NavaShield is a rogue antivirus program on Microsoft Windows that tricks unsuspecting users into downloading it, when it is actually malware and nagware. It was initially discovered in 2010, when it advertised itself with the slogan "award winning computer protection". It was popularized by the YouTubers danooct1 and rogueamp. It also makes some grammatical errors in its alerts and such, which is a clue that it is a rogue antivirus.
The logo appears to be a blue shield with a chrome-like color around it with an 'N' centered in it.
In 2013, it was discovered that its servers are currently down, and any registration key entered in its download window is useless.
PayloadIt had its own website, Navashield (dot) com. NavaShield's site looked very user-friendly like any antivirus website, so normal Windows users may have thought it was legitimate. This is aided by the rogue's design.
The rogue does not do anything until one week has passed when it begins nagging the user to buy the "full" version. It does this by making an annoying ticking sound and displaying an ad encouraging the user to buy NavaShield. After the rogue has been on the system for several more weeks, it attempts to simulate an actual malware infection to get the user to purchase the fake program. To do this, it plays the sound of a group of men laughing over and over again. If the user has one of Microsoft's Text-To-Speech voices installed (usually Microsoft Sam), Navashield will make the TTS Voice talk at the user or say nonsensical things, such as "I am a Robot from outer space.", "I love you!", or it can even swear at the user. It also redirects the user to adult content sites if the user goes online. It may also go to Match (dot) com, or Casino (dot) com. It will also open Mail and show a non-existent email address to send to: "beb@sexsex". The icon tray bar will also start changing in size. Finally, another laugh that is higher in pitch starts to play. It also blocks Task Manager to stop the user from cancelling the infection.
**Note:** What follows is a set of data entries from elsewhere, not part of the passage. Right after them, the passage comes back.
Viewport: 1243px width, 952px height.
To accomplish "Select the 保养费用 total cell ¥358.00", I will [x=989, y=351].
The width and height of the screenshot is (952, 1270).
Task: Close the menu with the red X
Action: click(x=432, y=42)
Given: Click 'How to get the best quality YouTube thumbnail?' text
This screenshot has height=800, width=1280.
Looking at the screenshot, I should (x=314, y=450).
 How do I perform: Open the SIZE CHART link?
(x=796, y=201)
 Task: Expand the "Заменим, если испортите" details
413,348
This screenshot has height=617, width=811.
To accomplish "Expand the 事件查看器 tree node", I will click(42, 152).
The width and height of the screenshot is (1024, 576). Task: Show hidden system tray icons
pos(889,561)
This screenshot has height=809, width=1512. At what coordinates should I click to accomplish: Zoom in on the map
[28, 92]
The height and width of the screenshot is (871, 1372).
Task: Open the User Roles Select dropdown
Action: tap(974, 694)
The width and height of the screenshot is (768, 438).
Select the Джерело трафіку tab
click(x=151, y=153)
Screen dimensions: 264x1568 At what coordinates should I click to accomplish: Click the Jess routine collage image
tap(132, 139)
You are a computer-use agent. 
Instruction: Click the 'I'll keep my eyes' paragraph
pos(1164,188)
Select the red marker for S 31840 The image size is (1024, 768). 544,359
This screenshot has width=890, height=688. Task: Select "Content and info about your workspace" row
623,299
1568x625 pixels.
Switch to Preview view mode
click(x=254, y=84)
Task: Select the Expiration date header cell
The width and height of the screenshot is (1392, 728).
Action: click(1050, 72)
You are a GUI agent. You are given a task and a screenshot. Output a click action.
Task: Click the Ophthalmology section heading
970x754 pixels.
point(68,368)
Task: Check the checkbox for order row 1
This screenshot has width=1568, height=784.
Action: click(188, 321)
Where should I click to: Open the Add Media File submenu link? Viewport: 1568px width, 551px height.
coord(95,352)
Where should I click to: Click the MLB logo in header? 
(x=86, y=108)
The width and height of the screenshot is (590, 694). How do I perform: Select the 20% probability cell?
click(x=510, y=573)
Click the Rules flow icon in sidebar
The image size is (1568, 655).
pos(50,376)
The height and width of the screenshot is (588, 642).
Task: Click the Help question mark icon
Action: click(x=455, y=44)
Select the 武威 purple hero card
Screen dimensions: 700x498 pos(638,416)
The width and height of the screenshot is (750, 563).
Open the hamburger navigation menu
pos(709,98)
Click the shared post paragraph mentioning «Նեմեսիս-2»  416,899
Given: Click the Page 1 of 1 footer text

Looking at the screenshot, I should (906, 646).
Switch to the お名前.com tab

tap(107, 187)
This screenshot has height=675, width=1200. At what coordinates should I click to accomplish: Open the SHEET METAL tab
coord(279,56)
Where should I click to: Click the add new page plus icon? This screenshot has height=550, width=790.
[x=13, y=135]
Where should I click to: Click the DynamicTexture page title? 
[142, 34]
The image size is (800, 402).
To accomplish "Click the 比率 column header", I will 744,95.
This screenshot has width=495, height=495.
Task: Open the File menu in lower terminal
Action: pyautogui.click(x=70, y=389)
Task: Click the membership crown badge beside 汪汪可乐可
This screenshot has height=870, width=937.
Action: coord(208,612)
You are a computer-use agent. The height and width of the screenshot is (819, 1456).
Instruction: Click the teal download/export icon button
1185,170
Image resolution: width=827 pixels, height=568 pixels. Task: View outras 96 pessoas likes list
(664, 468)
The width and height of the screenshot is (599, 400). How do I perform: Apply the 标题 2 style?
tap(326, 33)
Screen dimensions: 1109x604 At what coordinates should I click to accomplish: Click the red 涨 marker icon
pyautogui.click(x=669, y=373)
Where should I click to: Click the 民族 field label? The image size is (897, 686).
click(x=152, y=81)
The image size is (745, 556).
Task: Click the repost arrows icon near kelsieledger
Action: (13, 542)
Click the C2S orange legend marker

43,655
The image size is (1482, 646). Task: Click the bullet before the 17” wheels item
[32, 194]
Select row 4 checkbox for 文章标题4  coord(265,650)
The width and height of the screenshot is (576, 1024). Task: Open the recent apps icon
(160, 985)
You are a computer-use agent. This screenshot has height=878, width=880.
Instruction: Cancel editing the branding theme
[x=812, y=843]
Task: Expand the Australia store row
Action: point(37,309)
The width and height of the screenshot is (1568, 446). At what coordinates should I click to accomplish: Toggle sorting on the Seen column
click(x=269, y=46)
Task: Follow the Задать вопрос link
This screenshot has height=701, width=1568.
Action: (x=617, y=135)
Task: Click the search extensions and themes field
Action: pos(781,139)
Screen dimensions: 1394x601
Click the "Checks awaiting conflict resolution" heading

Another variant of Navashield will try to fake a malware infection by displaying an inescapable message box that says "Disk drive C:\ is being deleted" and slowly grows while making a beeping sound. Eventually it consumes the entire screen, and afterwards it flashes to the user's desktop wallpaper, but with no icons, taskbar, etc. Some minutes after rebooting, the screen goes back to normal.
- Download and scan with Malwarebytes to remove rogue antiviruses).
- Remove some extra remaining files that may not have been detected.
- Delete the malicious registry entries left by the malware.
- Should there be any more issues, download another virus cleaner like HitManPro and scan the files. If there are any suspicious files, download VirusTotal Uploader and scan said file with it.